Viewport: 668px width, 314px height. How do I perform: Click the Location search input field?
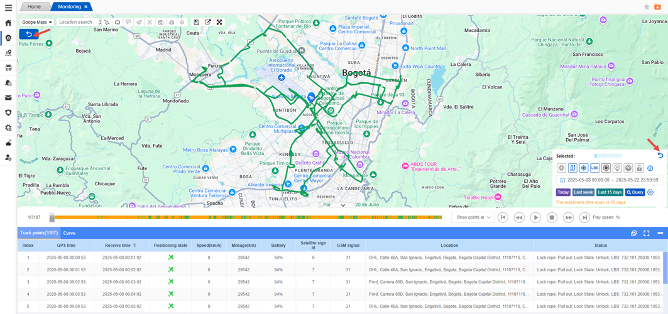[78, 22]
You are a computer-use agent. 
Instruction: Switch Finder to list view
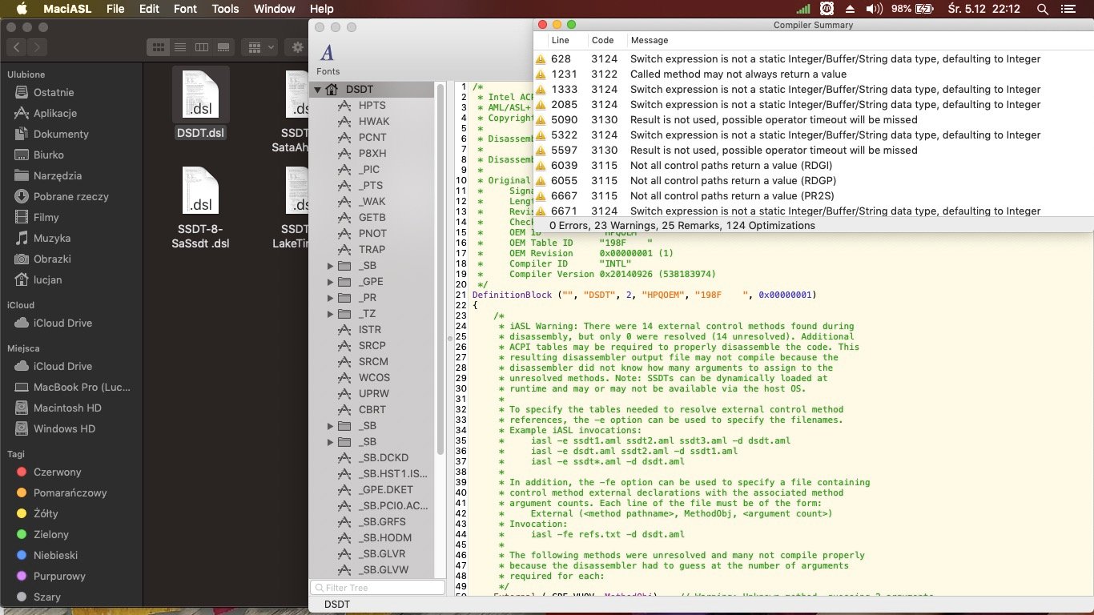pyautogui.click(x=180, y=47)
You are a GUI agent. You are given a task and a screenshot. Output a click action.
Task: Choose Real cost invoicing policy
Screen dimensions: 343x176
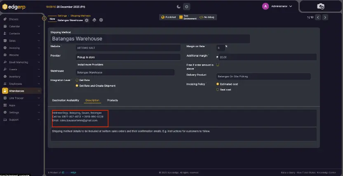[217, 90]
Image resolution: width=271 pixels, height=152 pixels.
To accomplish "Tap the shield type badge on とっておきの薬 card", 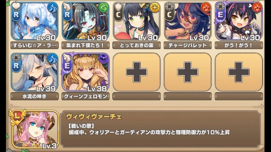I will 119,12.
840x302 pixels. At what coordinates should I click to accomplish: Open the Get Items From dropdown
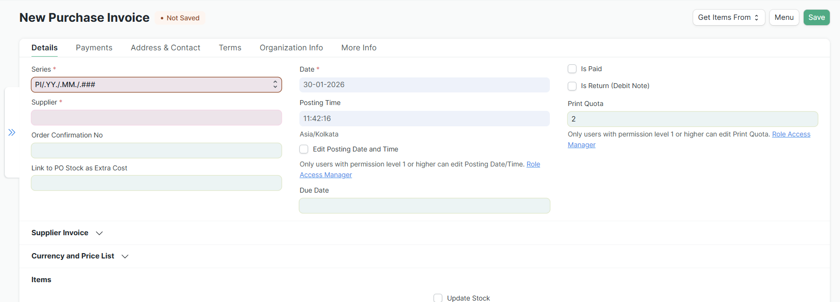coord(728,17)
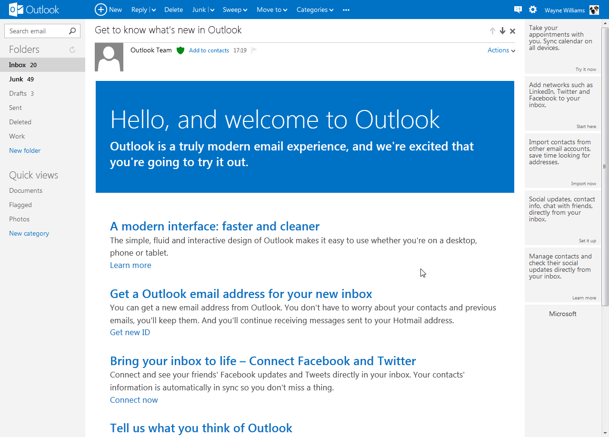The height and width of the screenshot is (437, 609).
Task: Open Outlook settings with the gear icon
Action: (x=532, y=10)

┄┄┄┄┄┄┄┄┄┄

What you are asked to do:
Text only, no pictures: please print exactly the lines above from the line with "Instruction: Switch Finder to list view" up to and including the line with "Image resolution: width=271", and nothing else.

Completed task:
Instruction: Switch Finder to list view
pyautogui.click(x=180, y=47)
You are a GUI agent. You are given a task and a screenshot. Output a click action.
Task: Choose Real cost invoicing policy
Screen dimensions: 343x176
[217, 90]
Image resolution: width=271 pixels, height=152 pixels.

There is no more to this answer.